Monday, April 12, 2010

Investing In A Green Economy - theme, sector or hybrid?

Sustainable investment is an investment management theme that is growing. Sustainable investment is investment that fully considers all risks and rewards of a given investment. After the global financial meltdown, Madoff and Copenhagen in the past two years, how much better is sustainable investment understood by investors in London, New York, Stockholm, Amsterdam or Tokyo today? Billions of dollars of new investment in new technologies is needed to de-carbonize the global economy. In January the “2010 Investor Statement on Catalyzing Investments in a Low Carbon Economy” - issued by four investor groups representing more than USD 13 trillion in assets including INCR - called on Governments from their podium at the UN in NYC to take immediate steps to catalyse the development of a low-carbon economy and attract the necessary private capital. Their call even reached the Sundance Channel.

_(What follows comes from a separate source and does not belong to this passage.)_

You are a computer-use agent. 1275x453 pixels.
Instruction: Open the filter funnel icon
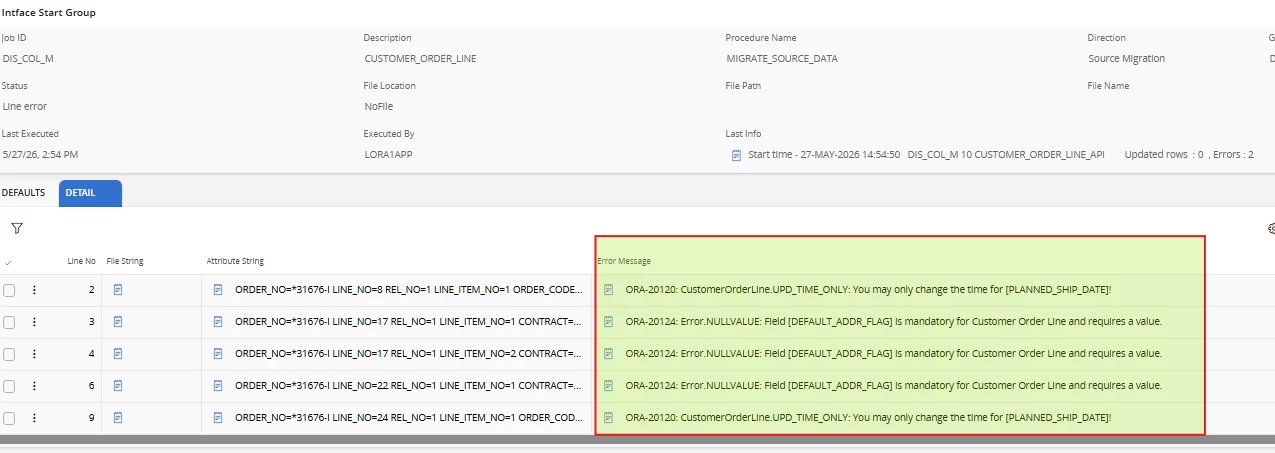point(17,228)

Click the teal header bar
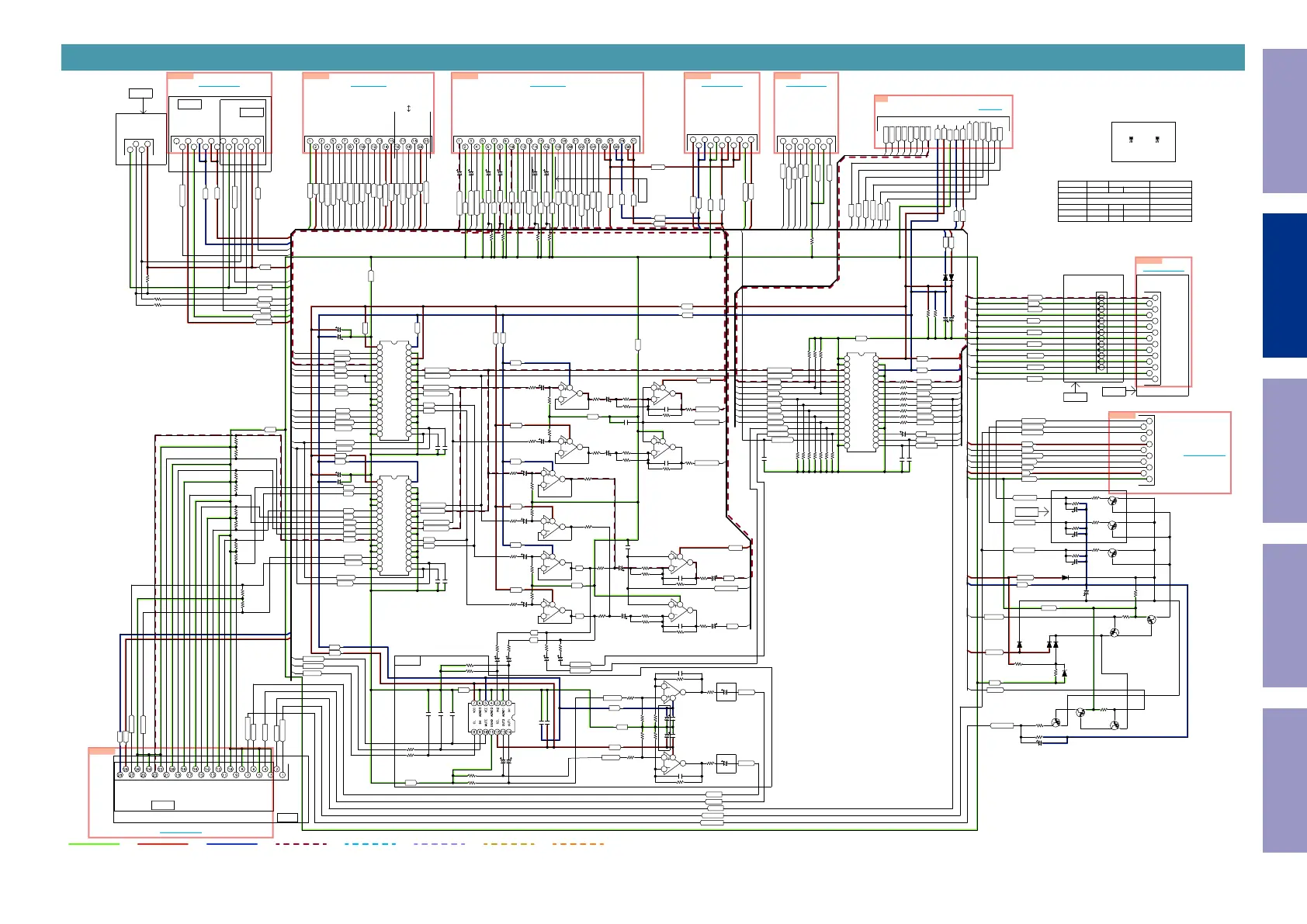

Do most institutional investors still fail to understand sustainable investment? Pension funds and institutional investors – with their advisors at private banks and hedge funds in wealth management centres like Geneva or Melbourne – are fiduciaries who should efficiently and effectively allocate and manage their assets. Looking at macro sustainability trends such as natural resources, urbanization and demographics change, how well are these funds and their advisors giving appropriate consideration to any factor which may materially affect the sustainable long term risk-adjusted performance of the Fund's investments, including environmental, social and governance factors, across all asset classes?
Sustainable investment is opposed to the concept of externalities, the economic term for costs pushed onto society, and the planet. Nobel Prize-winning columnist Paul Krugman this week surveyed the “economics of climate change or, more precisely, the economics of lessening climate change”. Krugman describes externalities this way:
“What if you manufacture a widget and I buy it, to our mutual benefit, but the process of producing that widget involves dumping toxic sludge into other people’s drinking water? When there are “negative externalities” — costs that economic actors impose on others without paying a price for their actions — any presumption that the market economy, left to its own devices, will do the right thing goes out the window."
Some of that capital will come from High Net Worth [HNW] investors like those who manage their wealth through Switzerland’s established private banks and hedge funds. Returns are not guaranteed. In fact millions of Euros were thrown into the clean tech sector at companies that could never be competitive or commercially viable in the long term. But some high-risk, high return investors will be the first to back new technologies. We had a small but globally significant example in Vaud last week. The Solar Impulse first flight on 7 April in the commune of Payerne VD is a good example [see Wired video]: experimental technology co-funded by Swiss adventurer Bertrand Piccard with partners giving corporate funding for research and individuals providing project financing through subordinated loans. Seriously experimental - imagine sitting in that cockpit for an around-the-world flip? And of course, at the Geneve Auto Salon in February 2010, hybrids and electric cars were represented at most stands [seriously, a metallic green Ferrari 599 hybrid and I am meant to think it's green?!]. Actually the real pushing technology was in the dim and out-of-the-way green hall, away from all the flashy lighting and chick models. Credit Suisse posted a note on the "environmentally friendly stars was developed in Switzerland: The Lampo2 from the Protoscar think tank based in Ticino".

When we at SinCo design investment architecture for institutional investors, we design to integrate environmental, social and governance [ESG] factors. Major Swiss investor [and now Swiss big brother after UBS meltdown the past 2 years] Credit Suisse considers “Sustainable investment is no trend but a key sector for the future.” We disagree. Putting ESG into a bucket misses the innovation it offers. We prefer to describe sustainable investment as a theme – it is neither an asset class nor sector, but an approach to investment management that explicitly integrates all factors – including environmental, social and governance [ESG] factors – into the decisions.